Wir machen die Kampagne, um innerhalb Europas darüber aufzuklären, dass die Europäische Union die Miliz unterstützt. Die Menschen hier sollen verstehen, was ihre Regierungen im Sudan anrichten und mit welchen „Partnern“ sie dort Flüchtlinge stoppen. Wir hoffen, dass die europäischen Regierungen unsere Forderung, die Zusammenarbeit mit den Janjaweed zu beenden, nicht so leicht ignorieren können, wenn wir dafür ein größeres Verständnis und eine größere Öffentlichkeit in Europa herstellen. Abgesehen davon wäre im Sudan eine solche Öffentlichkeitsarbeit undenkbar. Das Militär würde das nicht akzeptieren.
Ihr arbeitet auch mit der Zivilgesellschaft in Deutschland zusammen, mit anti-rassistischen und anti-kolonialen Initiativen. Welche Unterstützung erhaltet ihr bereits und was wünscht ihr euch von solidarischen Gruppen und Organisationen?
Wir bekommen glücklicherweise finanzielle Unterstützung durch die Bewegungsstiftung und medico international. Das hat uns bei der Erstellung unserer Homepage geholfen. Generell sind wir sehr froh über die Zusammenarbeit, auch mit anti-rassistischen Basisinitiativen. So haben wir den Kontakt zum Verband eritreischer Geflüchteter gesucht, da eritreischen Menschen auf ihrer Flucht durch den Sudan auch unter den Janjaweed leiden. Und wir haben uns an den Black-Lives-Matter-Protesten in Berlin beteiligt.
Uns hilft, wenn andere Gruppen und Organisationen unsere Inhalte weiterverbreiten und unsere Anliegen so mehr Reichweite erhalten. Momentan versuchen wir Akten zu erhalten, die beweisen, dass die EU und die Bundesregierung die Janjaweed/ RSF direkt unterstützen. Das könnte eine Möglichkeit sein, die europäischen Regierungen zu verklagen. Und dabei sind wir auf breite Unterstützung und Solidarität von anderen Gruppen und Organisationen angewiesen.
Was fordert ihr von der Bundesregierung und der EU?
Die Bundesregierung muss umgehend ihre Unterstützung des militärischen Teils der sudanesischen Übergangsregierung beenden.

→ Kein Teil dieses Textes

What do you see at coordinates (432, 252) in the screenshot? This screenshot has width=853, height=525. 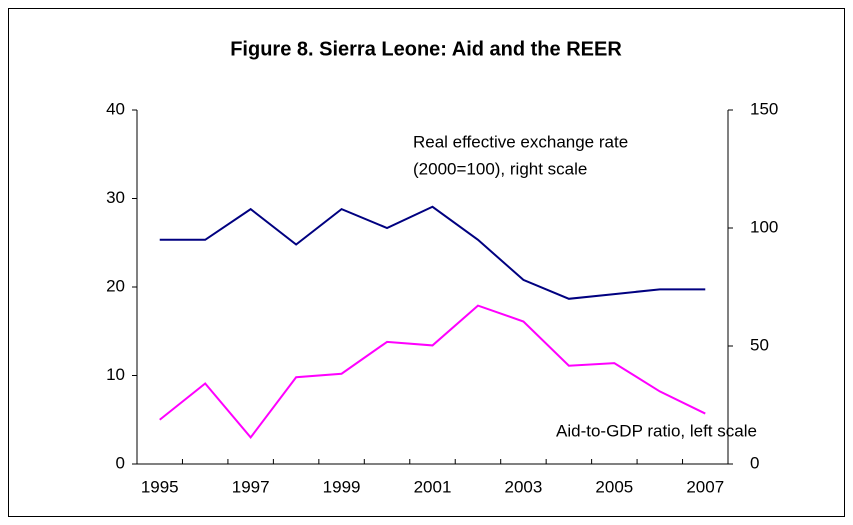 I see `series-line` at bounding box center [432, 252].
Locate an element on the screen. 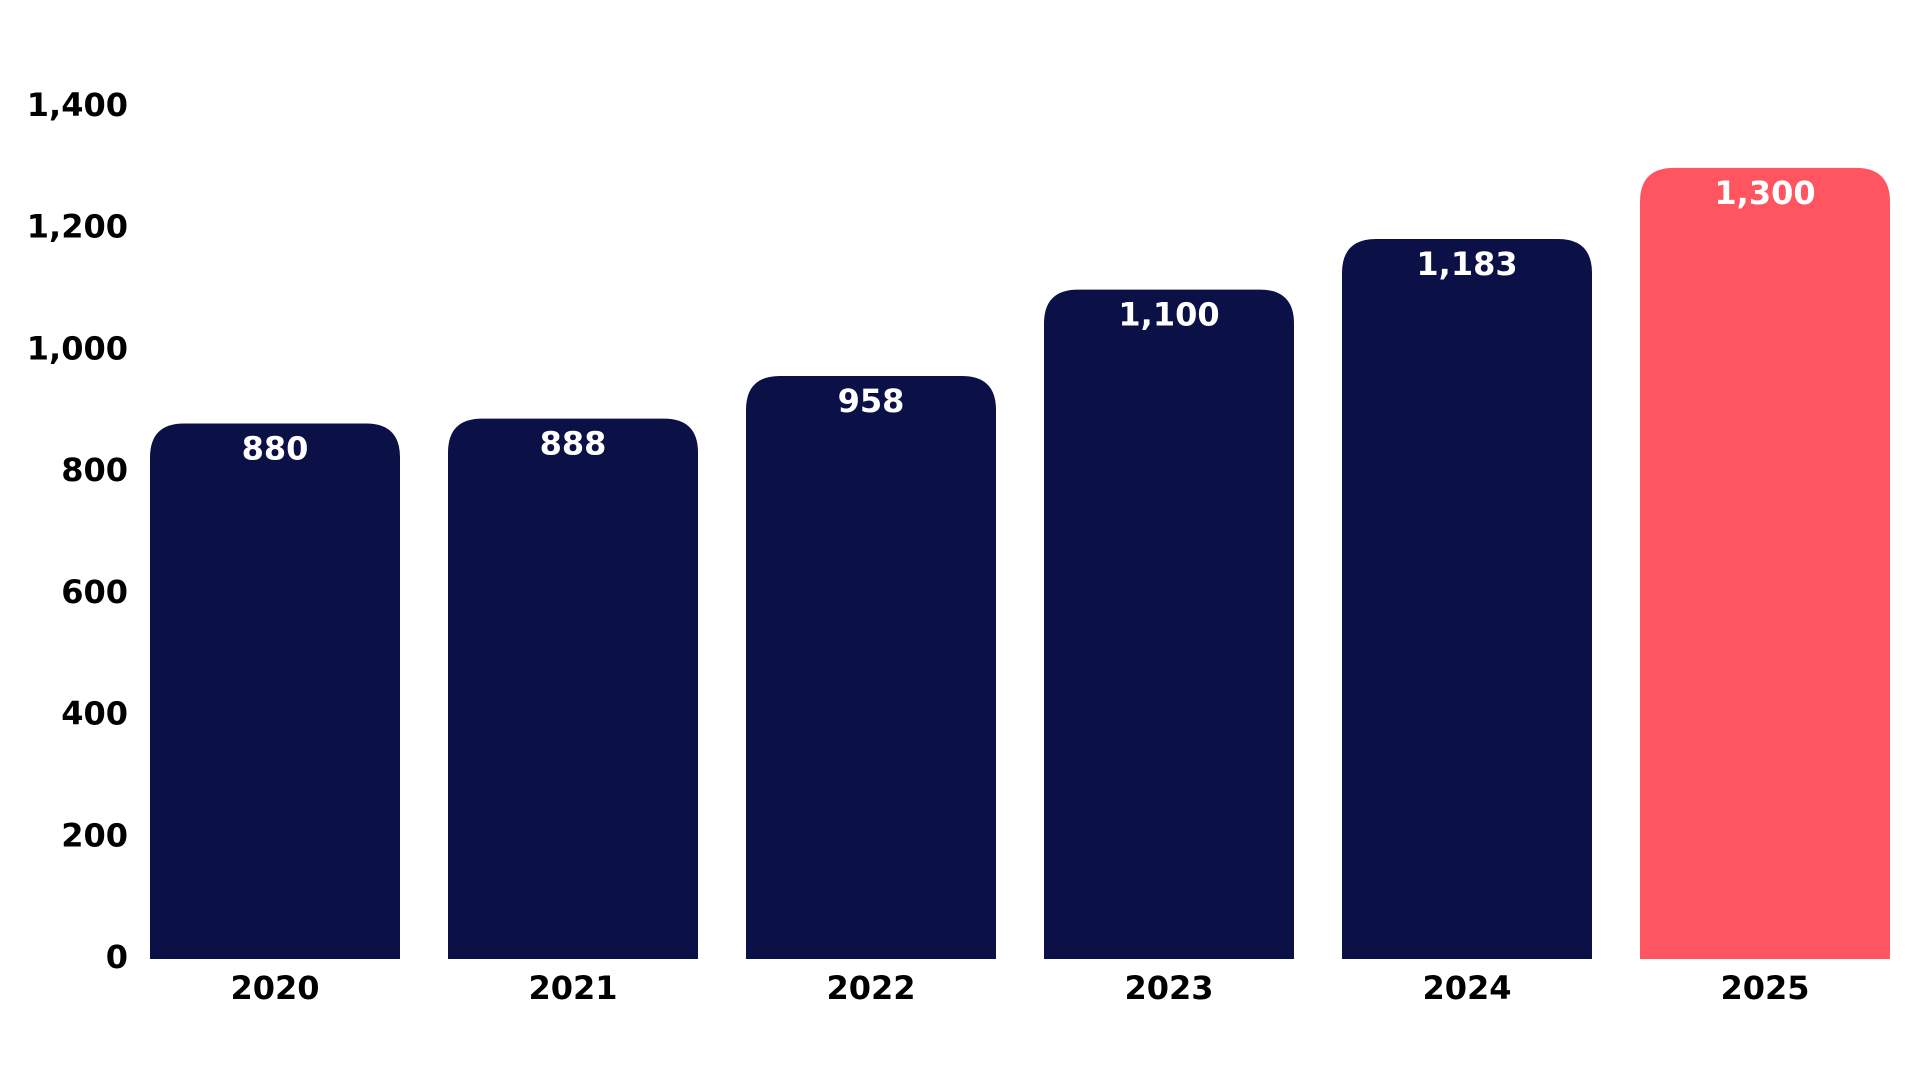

Das heißt, es darf kein Geld mehr fließen, die technische Unterstützung – gerade im Bereich der Grenzkontrolle – muss aufhören. Und natürlich muss die Bundesregierung den Militärs in der Übergangsregierung die politische Unterstützung entziehen. Stattdessen sollte sie uns, die Demokratie-Bewegung, unterstützen.

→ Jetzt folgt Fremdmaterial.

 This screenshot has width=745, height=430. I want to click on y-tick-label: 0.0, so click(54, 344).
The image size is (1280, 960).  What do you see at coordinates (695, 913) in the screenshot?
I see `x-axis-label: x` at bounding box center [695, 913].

Außerdem fordern wir, dass die deutsche Regierung ihre Beziehungen und ihre Abkommen mit der sudanesischen Übergangsregierung transparent macht und offen legt. Wir wissen, dass es diese Abkommen gibt, kennen aber nicht deren genaue Inhalte. Das muss sich ändern. Das könnte uns beispielsweise helfen zu verstehen, welche Rolle die Bundesregierung in der EU für die Grenzsicherung zwischen Sudan, Libyen und Tschad spielt.
Leider haben wir kein Vertrauen in die deutsche Regierung. Denn für sie stand bisher nur die Stabilität der Region im Fokus und nicht die Unterstützung der wirklich demokratischen Kräfte. Aber solange die EU und die Bundesregierung die Kooperation mit den Janjaweed/RSF nicht beenden, werden wir keine Ruhe geben.
Die Fragen stellte Julian Toewe.
Mustafa Hussien
Mustafa Hussien ist ein politischer Aktivist aus dem Sudan. Auf Grund politischer Verfolgung ist er aus dem Land geflohen und lebt seit zwei Jahren in Berlin. Von hier aus unterstützt er weiter die Demokratiebewegung im Sudan. Mit anderen Exil-Sudanes*innen hat er sich zu Sudan Uprising Germany zusammengeschlossen, die hinter der von medico unterstützten Kampagne #endjanjaweed stehen.